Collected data
▼

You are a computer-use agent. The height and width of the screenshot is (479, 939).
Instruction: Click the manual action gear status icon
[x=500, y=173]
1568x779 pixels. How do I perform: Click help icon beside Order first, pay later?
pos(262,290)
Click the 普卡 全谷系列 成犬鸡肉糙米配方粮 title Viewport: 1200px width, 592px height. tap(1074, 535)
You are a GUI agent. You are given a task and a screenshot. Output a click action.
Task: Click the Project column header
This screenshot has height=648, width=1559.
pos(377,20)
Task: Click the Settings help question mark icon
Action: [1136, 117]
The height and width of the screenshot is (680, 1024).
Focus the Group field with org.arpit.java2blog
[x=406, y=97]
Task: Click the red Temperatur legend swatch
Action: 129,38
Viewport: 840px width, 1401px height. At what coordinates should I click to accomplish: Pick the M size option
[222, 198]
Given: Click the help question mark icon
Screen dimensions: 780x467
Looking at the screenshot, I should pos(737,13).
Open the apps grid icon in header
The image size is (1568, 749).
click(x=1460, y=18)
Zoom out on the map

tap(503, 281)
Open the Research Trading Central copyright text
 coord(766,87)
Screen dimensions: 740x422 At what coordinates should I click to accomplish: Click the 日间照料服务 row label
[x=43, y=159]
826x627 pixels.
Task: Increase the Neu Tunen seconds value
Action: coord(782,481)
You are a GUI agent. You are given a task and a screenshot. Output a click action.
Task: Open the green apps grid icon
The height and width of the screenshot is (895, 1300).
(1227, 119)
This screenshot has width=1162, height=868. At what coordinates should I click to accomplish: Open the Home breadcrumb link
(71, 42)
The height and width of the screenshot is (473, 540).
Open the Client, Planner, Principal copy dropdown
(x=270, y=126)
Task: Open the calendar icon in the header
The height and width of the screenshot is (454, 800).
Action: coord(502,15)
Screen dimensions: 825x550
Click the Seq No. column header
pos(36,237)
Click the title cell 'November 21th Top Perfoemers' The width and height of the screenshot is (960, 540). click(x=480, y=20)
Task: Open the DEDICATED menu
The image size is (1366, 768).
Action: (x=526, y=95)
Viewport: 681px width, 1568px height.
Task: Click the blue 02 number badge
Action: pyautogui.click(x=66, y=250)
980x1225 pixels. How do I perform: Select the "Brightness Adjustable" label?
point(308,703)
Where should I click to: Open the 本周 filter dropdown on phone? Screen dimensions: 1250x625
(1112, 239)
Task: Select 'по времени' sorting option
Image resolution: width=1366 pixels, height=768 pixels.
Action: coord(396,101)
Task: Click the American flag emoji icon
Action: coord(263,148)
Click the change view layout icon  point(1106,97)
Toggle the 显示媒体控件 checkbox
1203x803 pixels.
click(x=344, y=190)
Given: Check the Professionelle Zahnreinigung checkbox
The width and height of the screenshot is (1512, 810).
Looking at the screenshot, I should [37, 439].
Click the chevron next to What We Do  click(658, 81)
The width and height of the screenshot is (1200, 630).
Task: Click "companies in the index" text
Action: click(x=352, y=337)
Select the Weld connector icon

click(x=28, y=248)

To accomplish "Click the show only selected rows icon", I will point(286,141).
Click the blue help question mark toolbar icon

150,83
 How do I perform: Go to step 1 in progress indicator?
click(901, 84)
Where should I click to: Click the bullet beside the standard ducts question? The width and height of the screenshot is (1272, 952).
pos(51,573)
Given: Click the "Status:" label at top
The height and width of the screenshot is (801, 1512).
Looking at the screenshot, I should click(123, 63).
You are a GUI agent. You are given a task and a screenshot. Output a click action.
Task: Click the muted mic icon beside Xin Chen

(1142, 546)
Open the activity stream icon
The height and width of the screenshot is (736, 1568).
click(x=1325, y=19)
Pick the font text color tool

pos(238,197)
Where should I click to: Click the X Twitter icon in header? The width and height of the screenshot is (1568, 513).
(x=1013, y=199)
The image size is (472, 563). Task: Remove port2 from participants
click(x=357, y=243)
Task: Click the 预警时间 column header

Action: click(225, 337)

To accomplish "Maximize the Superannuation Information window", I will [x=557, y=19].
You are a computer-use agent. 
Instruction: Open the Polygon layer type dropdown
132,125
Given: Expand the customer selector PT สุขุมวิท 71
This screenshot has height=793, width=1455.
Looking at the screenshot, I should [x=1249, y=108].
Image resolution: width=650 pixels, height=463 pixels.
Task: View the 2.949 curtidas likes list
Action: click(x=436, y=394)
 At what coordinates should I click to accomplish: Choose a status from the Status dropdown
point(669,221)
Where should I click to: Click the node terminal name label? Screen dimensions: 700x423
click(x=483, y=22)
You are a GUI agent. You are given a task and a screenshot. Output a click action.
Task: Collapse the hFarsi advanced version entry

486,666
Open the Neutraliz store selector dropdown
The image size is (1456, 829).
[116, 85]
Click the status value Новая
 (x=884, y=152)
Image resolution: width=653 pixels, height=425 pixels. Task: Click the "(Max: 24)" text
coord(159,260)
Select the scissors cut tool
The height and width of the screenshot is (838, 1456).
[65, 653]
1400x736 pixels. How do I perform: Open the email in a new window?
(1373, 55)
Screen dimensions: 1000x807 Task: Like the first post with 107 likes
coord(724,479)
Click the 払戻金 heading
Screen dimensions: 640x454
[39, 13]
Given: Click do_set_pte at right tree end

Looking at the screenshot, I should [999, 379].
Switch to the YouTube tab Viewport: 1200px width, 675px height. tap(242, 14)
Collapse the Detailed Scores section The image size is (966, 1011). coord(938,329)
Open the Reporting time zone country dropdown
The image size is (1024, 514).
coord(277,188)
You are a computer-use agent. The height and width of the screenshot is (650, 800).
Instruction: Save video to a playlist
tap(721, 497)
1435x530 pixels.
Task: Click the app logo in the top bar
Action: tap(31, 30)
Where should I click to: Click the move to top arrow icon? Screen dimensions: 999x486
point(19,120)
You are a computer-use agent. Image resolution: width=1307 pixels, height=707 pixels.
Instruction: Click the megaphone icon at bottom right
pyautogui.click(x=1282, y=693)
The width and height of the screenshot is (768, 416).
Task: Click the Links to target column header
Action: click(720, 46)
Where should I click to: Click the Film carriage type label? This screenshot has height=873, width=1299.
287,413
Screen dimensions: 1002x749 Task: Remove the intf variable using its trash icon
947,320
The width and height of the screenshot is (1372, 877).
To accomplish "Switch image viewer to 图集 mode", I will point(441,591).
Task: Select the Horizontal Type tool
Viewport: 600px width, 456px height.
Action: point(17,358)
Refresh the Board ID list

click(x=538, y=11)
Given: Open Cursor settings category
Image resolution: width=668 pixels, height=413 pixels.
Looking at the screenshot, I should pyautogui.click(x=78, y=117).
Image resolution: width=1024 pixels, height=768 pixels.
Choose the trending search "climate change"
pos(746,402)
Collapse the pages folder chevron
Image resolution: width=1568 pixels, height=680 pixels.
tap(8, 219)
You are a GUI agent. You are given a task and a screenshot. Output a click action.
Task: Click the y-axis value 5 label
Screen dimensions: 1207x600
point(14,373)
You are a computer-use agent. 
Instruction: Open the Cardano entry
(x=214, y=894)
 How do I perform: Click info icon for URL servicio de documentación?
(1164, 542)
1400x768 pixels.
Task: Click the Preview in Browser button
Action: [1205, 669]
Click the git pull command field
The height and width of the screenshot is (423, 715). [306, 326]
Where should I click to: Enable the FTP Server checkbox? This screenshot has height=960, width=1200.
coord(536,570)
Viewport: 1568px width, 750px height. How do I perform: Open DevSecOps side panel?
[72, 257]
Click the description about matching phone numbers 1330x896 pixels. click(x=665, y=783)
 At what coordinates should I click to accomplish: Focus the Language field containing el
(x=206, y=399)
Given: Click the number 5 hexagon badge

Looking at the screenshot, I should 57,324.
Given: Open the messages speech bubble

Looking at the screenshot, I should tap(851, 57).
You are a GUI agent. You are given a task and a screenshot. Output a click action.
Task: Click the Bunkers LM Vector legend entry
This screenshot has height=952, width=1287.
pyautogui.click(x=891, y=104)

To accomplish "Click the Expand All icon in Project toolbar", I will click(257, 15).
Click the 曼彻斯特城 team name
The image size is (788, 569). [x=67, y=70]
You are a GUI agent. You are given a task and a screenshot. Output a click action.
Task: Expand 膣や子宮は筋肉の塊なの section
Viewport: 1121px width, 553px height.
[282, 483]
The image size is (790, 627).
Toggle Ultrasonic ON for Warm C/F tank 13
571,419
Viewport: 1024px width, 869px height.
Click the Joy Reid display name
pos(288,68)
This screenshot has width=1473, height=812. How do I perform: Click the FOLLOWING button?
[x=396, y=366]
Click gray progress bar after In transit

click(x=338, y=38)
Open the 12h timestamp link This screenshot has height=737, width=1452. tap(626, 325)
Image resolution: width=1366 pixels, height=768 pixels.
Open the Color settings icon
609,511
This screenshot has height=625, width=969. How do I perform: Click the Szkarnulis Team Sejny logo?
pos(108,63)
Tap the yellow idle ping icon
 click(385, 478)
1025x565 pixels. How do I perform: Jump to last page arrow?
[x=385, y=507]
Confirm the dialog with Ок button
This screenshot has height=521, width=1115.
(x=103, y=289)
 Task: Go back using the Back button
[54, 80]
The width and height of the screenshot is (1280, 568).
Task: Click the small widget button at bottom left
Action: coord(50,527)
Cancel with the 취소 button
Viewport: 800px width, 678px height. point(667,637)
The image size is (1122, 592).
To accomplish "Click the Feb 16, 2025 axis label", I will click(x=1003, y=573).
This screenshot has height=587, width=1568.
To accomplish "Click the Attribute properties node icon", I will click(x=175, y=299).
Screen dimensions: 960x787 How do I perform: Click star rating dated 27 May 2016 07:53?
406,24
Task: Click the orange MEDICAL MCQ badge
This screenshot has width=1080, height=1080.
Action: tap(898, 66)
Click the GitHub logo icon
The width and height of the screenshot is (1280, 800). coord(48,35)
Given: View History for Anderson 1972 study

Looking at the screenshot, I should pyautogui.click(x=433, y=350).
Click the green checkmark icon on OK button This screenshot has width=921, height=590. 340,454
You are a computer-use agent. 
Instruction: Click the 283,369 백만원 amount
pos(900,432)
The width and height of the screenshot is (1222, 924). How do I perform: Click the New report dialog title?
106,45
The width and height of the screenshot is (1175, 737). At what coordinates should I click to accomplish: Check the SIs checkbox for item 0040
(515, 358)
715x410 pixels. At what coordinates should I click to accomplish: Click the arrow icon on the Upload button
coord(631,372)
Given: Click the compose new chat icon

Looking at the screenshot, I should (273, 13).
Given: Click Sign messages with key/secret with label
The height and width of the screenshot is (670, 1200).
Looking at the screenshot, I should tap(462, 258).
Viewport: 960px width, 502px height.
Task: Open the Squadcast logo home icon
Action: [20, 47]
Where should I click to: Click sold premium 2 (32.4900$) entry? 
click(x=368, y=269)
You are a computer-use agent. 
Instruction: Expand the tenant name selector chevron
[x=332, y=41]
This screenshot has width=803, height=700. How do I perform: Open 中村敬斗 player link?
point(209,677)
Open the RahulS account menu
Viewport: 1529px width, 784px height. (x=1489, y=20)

▲

» **WHAT TO WORK ON**
If the word "green" appears in a line above, copy that line.

» **EXERCISE RESPONSE**
Task: Open the green apps grid icon
Click the green checkmark icon on OK button This screenshot has width=921, height=590. 340,454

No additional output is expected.